47 PENCULIKAN

Putra mencoba mendengarkan dengan jelas apa yang sedang terjadi. Suara Kinan terdengar berteriak dan meronta.

{Lepasin gue.}

Begitu lah yang terdengar oleh Putra.

"Nan, loe dimana? Siapa di sana? Kinan!"

Teriakan Putra mengagetkan Aisyah yang menyusulnya keluar.

"Kenapa Tra?"

"Kinan…!"

Putra masih berteriak memanggil Kinan di telepon. Wajahnya memucat. Ia cemas sekali.

"Ah, shit!"

Secepat kilat, ia berlari menuju lift. Tak ada waktu, meskipun tak tahu Kinan dimana. Aisyah yang tampak khawatir, mengikuti.

"Tra Kinan kenapa?" tanyanya saat telah masuk ke dalam lift.

"Gue nggak tau juga, Ai. Tapi kayak ada yang maksa bawa dia."

"Apa?"

Insting Polwan Aisyah langsung berfungsi. Ia bisa menebak, ini penculikan.

"Gue ikut loe!"

Putra tak punya pilihan selain membawa Aisyah serta. Jika pun dugaannya benar Kinan diculik, Aisyah juga berhak khawatir. Kinan jelas sepupunya.

Mereka berlari menuju mobil Putra, dan secepat kilat pun mobil itu keluar area parkir. Satpam kantor sampai terkejut melihat Putra keluar seperti itu.

"Tra, menurut loe dia dimana?"

"Nggak tau gue."

Putra yang kalut tak bisa berpikir apa-apa.

"Ini loe mau kemana?"

Putra berteriak sambil memukul stir, frustasi.

"Nggak tau! Gue nggak tau mau cari dia dimana! Hah!"

Matanya memerah. Jelas sekali emosi terpancar dari sana.
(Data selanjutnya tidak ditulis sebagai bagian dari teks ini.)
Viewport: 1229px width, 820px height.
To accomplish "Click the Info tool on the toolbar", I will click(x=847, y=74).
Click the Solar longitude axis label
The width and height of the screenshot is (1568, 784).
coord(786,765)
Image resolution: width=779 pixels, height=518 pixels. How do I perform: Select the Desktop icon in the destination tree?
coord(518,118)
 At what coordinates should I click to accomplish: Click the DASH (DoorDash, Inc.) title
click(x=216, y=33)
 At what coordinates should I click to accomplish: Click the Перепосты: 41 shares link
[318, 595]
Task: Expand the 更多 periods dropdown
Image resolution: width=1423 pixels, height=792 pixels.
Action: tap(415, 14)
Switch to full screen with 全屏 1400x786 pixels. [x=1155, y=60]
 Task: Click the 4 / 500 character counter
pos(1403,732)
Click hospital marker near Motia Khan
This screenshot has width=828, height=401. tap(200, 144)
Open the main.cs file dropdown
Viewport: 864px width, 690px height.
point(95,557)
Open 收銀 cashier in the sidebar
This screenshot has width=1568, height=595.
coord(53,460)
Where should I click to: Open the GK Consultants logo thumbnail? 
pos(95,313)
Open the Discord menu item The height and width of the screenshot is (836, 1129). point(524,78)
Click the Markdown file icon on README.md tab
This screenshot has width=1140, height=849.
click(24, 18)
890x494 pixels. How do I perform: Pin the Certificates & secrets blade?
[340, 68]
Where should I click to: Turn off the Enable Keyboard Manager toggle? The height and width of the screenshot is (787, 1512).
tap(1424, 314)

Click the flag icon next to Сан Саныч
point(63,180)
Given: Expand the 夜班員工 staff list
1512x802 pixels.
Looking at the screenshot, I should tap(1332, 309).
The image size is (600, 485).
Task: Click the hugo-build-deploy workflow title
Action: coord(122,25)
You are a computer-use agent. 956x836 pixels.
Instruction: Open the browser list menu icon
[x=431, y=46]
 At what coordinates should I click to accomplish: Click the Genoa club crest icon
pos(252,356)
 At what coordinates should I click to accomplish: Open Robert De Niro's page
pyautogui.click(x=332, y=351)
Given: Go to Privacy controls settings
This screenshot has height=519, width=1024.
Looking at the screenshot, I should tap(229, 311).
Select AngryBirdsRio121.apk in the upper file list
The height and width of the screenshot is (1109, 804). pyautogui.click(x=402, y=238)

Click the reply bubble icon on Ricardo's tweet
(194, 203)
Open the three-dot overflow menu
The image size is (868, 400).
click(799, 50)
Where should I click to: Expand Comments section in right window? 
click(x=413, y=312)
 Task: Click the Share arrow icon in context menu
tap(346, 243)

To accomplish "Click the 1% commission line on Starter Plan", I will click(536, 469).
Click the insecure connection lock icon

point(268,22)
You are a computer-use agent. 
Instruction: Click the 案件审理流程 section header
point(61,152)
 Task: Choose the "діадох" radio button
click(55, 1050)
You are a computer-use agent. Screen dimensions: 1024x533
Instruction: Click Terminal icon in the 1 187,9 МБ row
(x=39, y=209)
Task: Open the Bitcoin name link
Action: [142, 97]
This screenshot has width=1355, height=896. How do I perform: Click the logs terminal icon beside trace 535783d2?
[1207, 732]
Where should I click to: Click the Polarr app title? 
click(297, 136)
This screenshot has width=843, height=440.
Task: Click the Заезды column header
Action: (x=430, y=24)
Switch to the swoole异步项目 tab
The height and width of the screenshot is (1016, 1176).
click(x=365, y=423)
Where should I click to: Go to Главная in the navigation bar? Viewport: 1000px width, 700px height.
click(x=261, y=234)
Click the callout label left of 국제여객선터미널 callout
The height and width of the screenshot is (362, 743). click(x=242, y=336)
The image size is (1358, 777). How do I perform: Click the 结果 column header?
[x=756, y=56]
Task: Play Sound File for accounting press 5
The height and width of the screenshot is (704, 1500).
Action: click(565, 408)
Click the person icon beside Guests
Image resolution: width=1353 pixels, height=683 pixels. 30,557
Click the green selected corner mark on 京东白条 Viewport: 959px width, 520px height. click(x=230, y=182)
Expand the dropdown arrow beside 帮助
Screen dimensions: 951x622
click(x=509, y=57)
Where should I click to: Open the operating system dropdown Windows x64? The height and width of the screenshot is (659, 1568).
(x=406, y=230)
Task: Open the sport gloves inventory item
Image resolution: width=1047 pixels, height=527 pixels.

"Berhenti, Tra. Biar gue yang gantiin loe nyetir."

"Nggak ada waktu Aisyah."

"Iya tapi ini loe lagi kalut, ntar kenapa-napa di jalan."

Putra mengetepikan mobil kasar. Untung tak ada yang mengikut di belakang. Ia lalu keluar dan bergantian posisi dengan Aisyah.

"Loe coba hubungi dia."

Perintah sang Polwan. Meskipun tanpa disuruh ia akan melakukan hal itu.

"Kita ke Griya Cadas dulu. Tanya security."

Putra tak menyahut, ia masih sibuk menelpon ke nomor Kinan yang tak lagi diangkat. Bahkan saat percobaan ke tiga, telepon itu sudah mati.

"Bangsat!"

Putra memukul dashboard mobilnya berkali-kali. Emosinya tak terkontrol.

"Tra, loe bisa tenang nggak!"

Teriak Aisyah tak kalah panik dengan ulah Putra yang membuatnya terkejut.

"Gimana gue bisa tenang, handpone nya mati!" jawab Putra sambil meremas ponselnya marah. Wajahnya sudah merah padam, mata pun telah meneteskan airmata kecemasan.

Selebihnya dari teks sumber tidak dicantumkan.